Uma folha de anotações preparada pela comissão técnica da Seleção Brasileira antes do duelo com a Noruega nas oitavas de final da Copa do Mundo de 2026 ganhou atenção inesperada. O documento, que detalha os cobradores de pênalti noruegueses, pode interessar diretamente à Inglaterra, que enfrenta os escandinavos nas quartas de final no Hard Rock Stadium, em Miami.
O papel que Alisson não chegou a usar
A ficha foi elaborada para preparar Alisson Becker para uma eventual disputa de penalidades contra a Noruega. A lógica era simples: nas fases eliminatórias, a margem para improvisar é zero, e os goleiros chegam às cobranças com dossiês detalhados sobre cada batedor adversário.
O documento não chegou a entrar em campo. O Brasil foi eliminado ainda no tempo regulamentar, derrotado por 2 a 1 com dois gols de Erling Haaland. A folha sobrou – e acabou encontrada e divulgada por fontes ligadas à imprensa europeia. Nela constavam informações resumidas sobre os principais cobradores noruegueses, com destaque para Haaland e o capitão Martin Ødegaard.
O que isso tem a ver com a Inglaterra
Muito. A Seleção inglesa agora é quem precisa parar exatamente esses mesmos jogadores numa eventual disputa de pênaltis. Jordan Pickford, goleiro titular dos Three Lions, tem histórico consolidado nesse tipo de situação: na Eurocopa 2024, ele chamou atenção ao usar anotações coladas em sua garrafa d’água para consultar preferências dos batedores adversários.

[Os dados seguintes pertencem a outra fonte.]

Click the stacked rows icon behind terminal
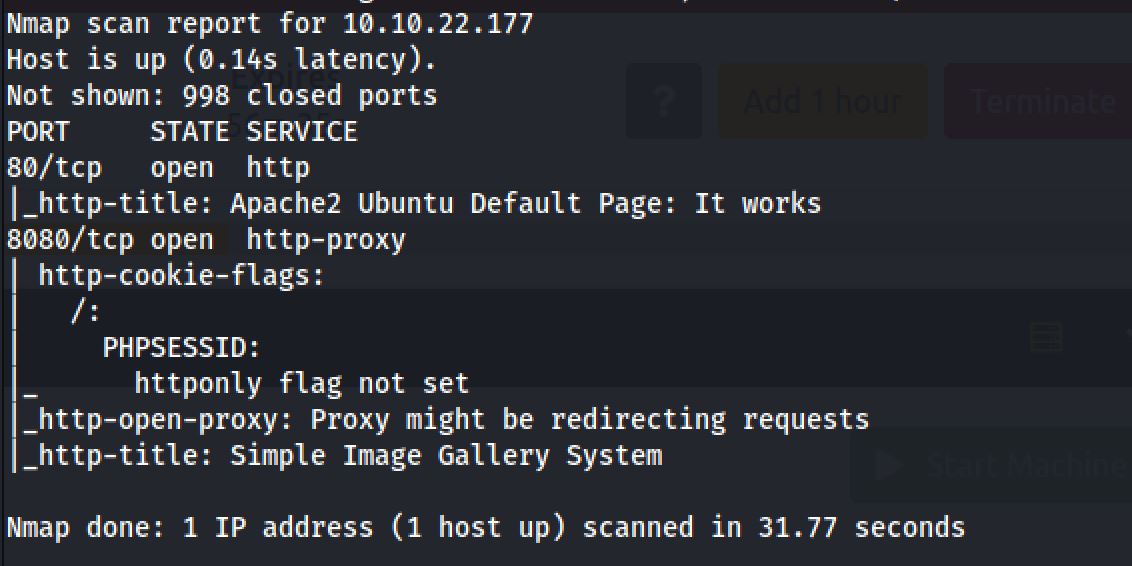This screenshot has height=566, width=1132. pyautogui.click(x=1046, y=338)

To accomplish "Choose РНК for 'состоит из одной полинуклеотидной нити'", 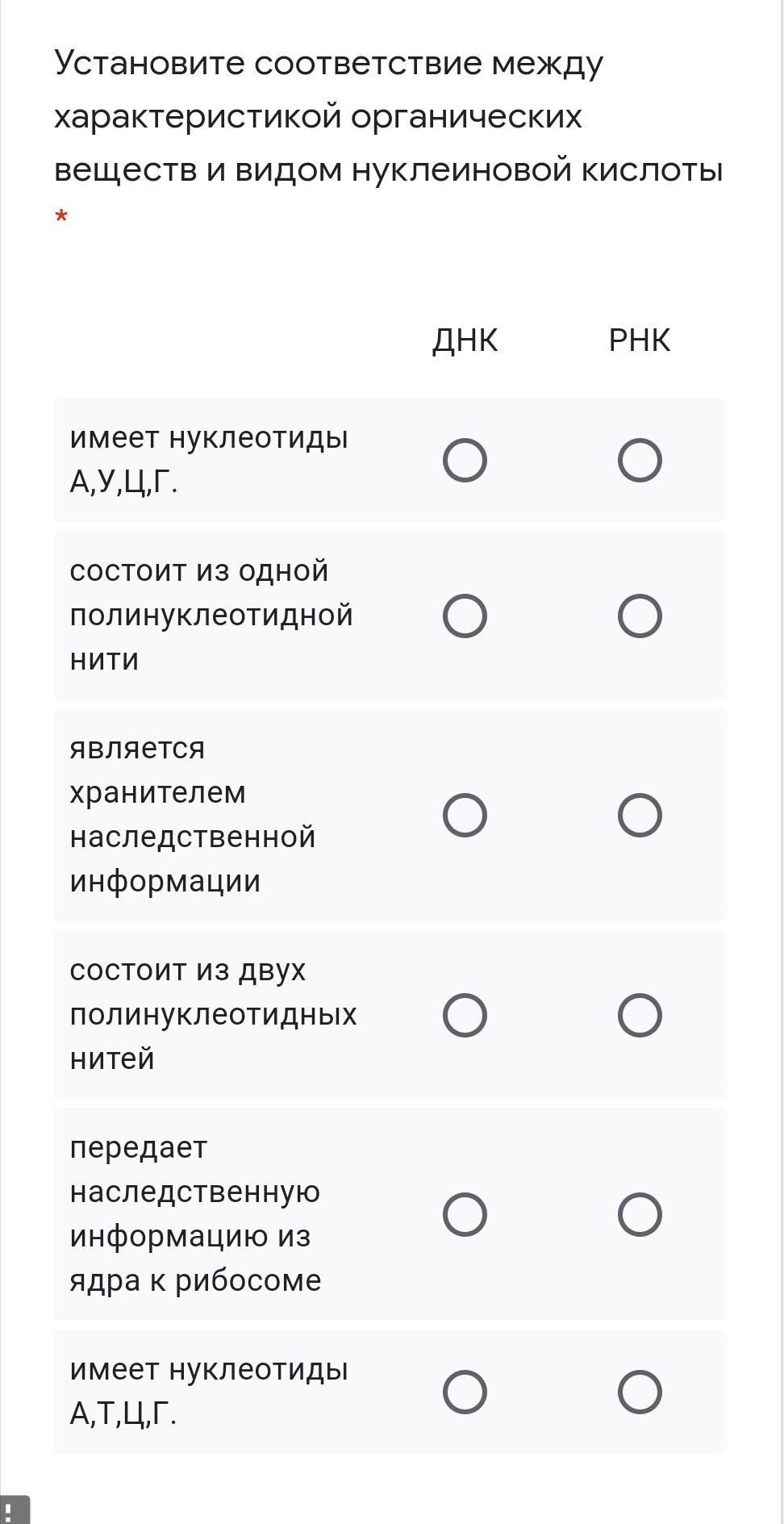I will click(x=640, y=616).
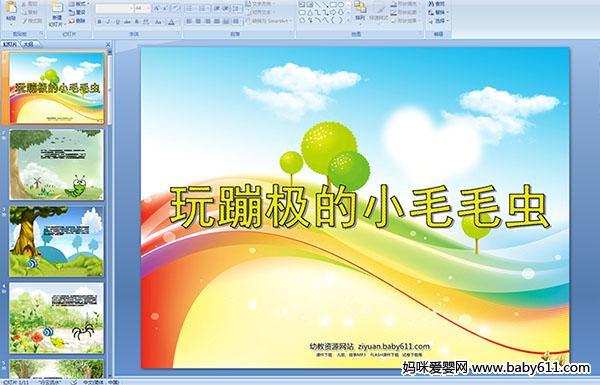Screen dimensions: 600x385
Task: Select the rectangle shape in shapes gallery
Action: pos(334,4)
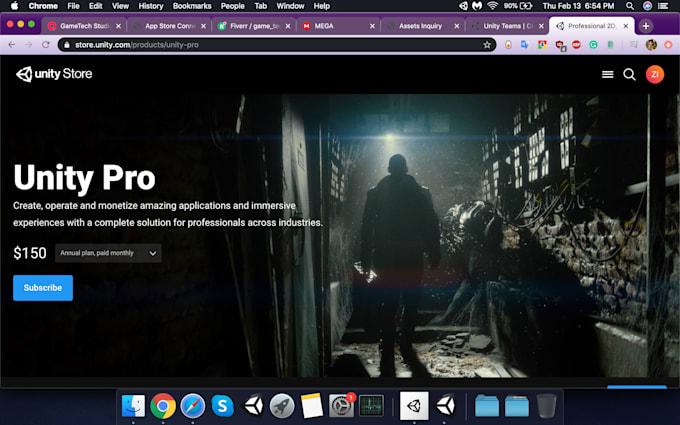
Task: Open System Preferences in the dock
Action: point(342,406)
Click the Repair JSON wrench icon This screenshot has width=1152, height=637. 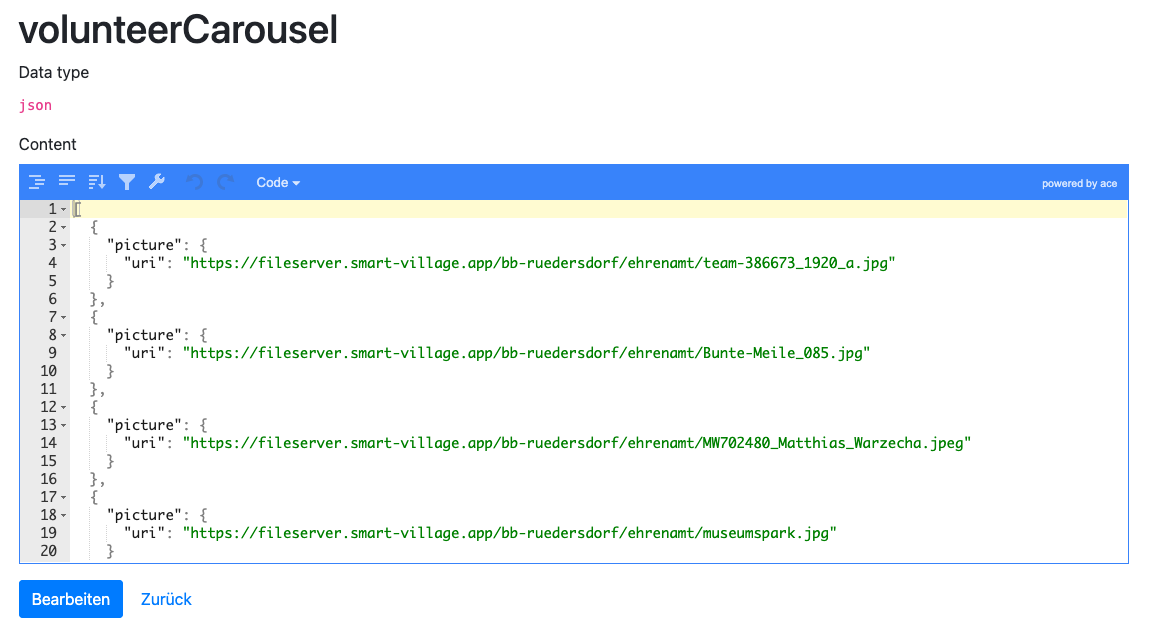point(156,181)
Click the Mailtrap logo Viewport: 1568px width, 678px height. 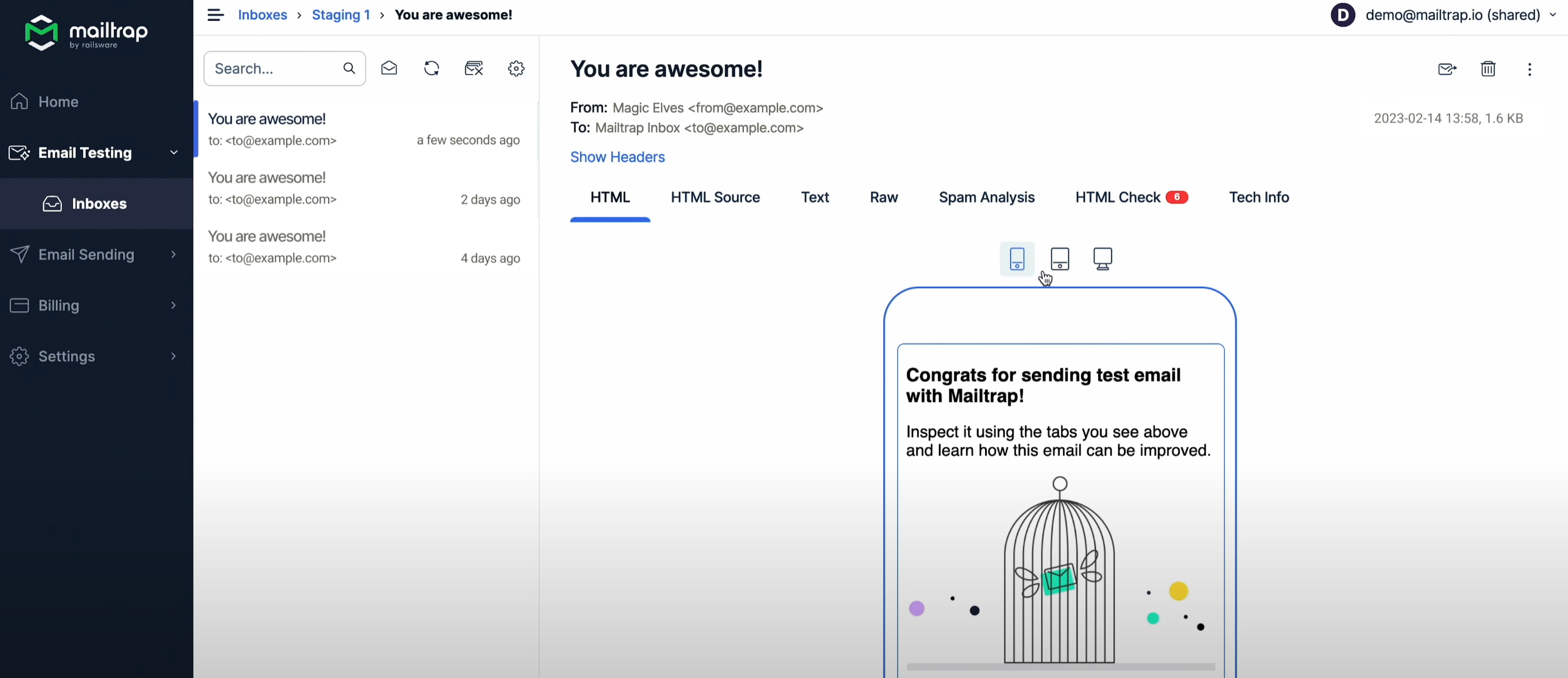point(85,33)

A questão é se a comissão técnica inglesa, ao tomar conhecimento do conteúdo da ficha brasileira, vai aproveitá-la como ponto de partida para o próprio trabalho analítico. Não se trata de copiar um material alheio – o valor real está na confirmação ou refinamento das tendências identificadas pelo staff do Brasil, que provavelmente trabalhou com um volume significativo de dados sobre os noruegueses.
Pênaltis como ciência, não como sorte
A prática de preparar esse tipo de ficha deixou de ser novidade há anos no futebol de alto nível. Hoje, praticamente toda grande seleção ou clube europeu chega às fases decisivas com relatórios específicos sobre cobradores adversários – às vezes impressos em cartões plastificados, às vezes colados em garrafinhas, às vezes consultados rapidamente no intervalo antes das cobranças.
O que torna este episódio curioso é o caminho da informação: um documento preparado para o Brasil, que não serviu ao Brasil, pode agora render frutos para uma seleção adversária numa fase ainda mais avançada da competição. Se Pickford conseguir defender alguma cobrança em Miami e a Inglaterra avançar às semifinais, o episódio certamente vai ganhar uma nota de rodapé interessante na história deste Mundial.